Livorno also has a history unlike any other Tuscan city. Mario Cardinali, founder and editor-in-chief of the local satirical magazine The Vernacoliere, explains that Livorno was created and artificially inhabited by Florence in the 1500s with the help of a very liberal law (called Livonin) that allowed foreign merchants and exiles from any country and race, even those who had committed any crime except people who had committed any crime other than murder, to settle in the city to encourage commerce and development.
Cardinari said, “Livorno is very ‘non-Tuscan’ in terms of humorous irreverence and lack of respect for political authority and the church, and there are historical reasons for that.” A variety of cultures, including Hispanic Jews, Greeks, Armenians and Dutch, made the city prosper in its early years, but also made the Livonians what they are now: they failed to develop the typical medieval respect for authority that others had for Tuscans did-and they expressed it through humor.
The Vernacoliere embodies this spirit perfectly, written in the vernacular of the city. Known in Italy for its political criticism of the Catholic Church and irreverent comic strips with nudity and varying degrees of profanity, the magazine was founded in 1982 to comment on the pope’s visit to Livorno that year.
“There is also something inherited from the city’s cosmopolitan and multicultural history that no other Tuscan city has,” Mandalis adds, “its profound tolerance of different religions and cultures.”

Chef Simone De Vanni, who runs a local food YouTube channel, says the food also reflects the character of the people of Livornese. “[Livorno’s unique cuisine] is the result of the many national influences that created the city in the 16th century,” he told me. “Unlike other, older Tuscan towns that already had a clear culinary tradition, the young and cosmopolitan Livorno was able to blend the old with the new and create its own cuisine.”
Dishes like cuscussù alla livornese (Livorno steamed couscous) reveal historical maritime ties to North Africa and Judeo-Spanish, “and Livorno’s signature dish, cacciucco, perfectly embodies the Livornese,” De Vanni says. “Many different types of fish are cooked together to create something that is neither fish soup nor fish stock, but something unique, kind of like Livorno.”

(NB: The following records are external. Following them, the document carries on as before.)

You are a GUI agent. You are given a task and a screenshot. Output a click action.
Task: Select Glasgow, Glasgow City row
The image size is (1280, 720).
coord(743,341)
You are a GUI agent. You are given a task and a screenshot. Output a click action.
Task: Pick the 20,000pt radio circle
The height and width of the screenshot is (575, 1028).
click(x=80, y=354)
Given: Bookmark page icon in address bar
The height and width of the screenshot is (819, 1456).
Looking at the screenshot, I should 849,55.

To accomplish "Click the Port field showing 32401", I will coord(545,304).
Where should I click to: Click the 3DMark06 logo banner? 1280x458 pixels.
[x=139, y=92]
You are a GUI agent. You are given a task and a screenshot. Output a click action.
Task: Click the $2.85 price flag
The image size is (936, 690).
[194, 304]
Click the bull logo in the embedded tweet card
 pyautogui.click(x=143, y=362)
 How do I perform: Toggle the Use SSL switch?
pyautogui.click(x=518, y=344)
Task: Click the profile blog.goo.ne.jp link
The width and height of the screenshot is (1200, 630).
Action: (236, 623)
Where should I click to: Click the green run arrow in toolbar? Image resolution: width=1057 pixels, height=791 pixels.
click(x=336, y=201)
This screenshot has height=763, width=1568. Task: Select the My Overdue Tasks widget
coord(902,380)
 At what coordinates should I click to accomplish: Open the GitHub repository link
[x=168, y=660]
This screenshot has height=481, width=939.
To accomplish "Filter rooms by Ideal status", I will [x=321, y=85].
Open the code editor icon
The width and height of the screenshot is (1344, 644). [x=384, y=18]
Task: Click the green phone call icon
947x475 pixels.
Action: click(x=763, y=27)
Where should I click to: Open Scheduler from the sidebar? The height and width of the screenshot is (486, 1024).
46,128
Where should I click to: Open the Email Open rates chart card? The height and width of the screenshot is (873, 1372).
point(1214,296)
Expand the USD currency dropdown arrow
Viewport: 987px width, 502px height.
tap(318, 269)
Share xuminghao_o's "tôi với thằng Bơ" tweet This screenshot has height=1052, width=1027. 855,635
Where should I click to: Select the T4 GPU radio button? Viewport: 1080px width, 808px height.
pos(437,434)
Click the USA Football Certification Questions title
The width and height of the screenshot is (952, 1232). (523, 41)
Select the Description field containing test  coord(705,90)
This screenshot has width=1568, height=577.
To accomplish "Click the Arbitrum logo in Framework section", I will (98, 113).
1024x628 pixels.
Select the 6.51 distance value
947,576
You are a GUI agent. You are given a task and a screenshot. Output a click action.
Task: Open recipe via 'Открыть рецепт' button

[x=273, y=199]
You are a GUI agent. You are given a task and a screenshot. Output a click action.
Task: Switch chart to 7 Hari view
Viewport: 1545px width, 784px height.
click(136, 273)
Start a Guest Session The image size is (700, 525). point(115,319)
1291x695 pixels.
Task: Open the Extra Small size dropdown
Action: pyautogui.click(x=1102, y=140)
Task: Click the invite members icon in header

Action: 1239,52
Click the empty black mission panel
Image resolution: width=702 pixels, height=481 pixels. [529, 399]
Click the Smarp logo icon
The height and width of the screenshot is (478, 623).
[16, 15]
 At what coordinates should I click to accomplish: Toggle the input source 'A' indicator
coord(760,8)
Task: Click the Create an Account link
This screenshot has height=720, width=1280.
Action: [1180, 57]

That singularity may be the tiebreaker. As Paula Ramojno, director of the Livorno Tourism Board, explains: In past decades, the city didn’t need to rely on tourism because of the booming port business – but that thinking has shifted. “Livorno has a lot to offer, from the sea and culture to good food and wine, but we want our tourism to be sustainable and ‘niche.’ We want to offer authentic, non-stereotypical experiences,” she says.
From a cultural perspective, things also seem to be changing. “In the last few years, the art scene has become more active, with festivals, theaters, art galleries and exhibitions, especially in the summer,” says Alessandra Falca, a Livorno-born musician who is very involved in the city’s cultural scene.
In other words, the Tuscan city is built for visitors who are willing to dig deeper into local history and embrace its easygoing attitude and atypical character. The people of Livorno think there is no better city in the world,” says Falca. But judging by the number of visitors to Livorno, they’re just talking to themselves.”
Maybe it’s time travelers gave it another chance.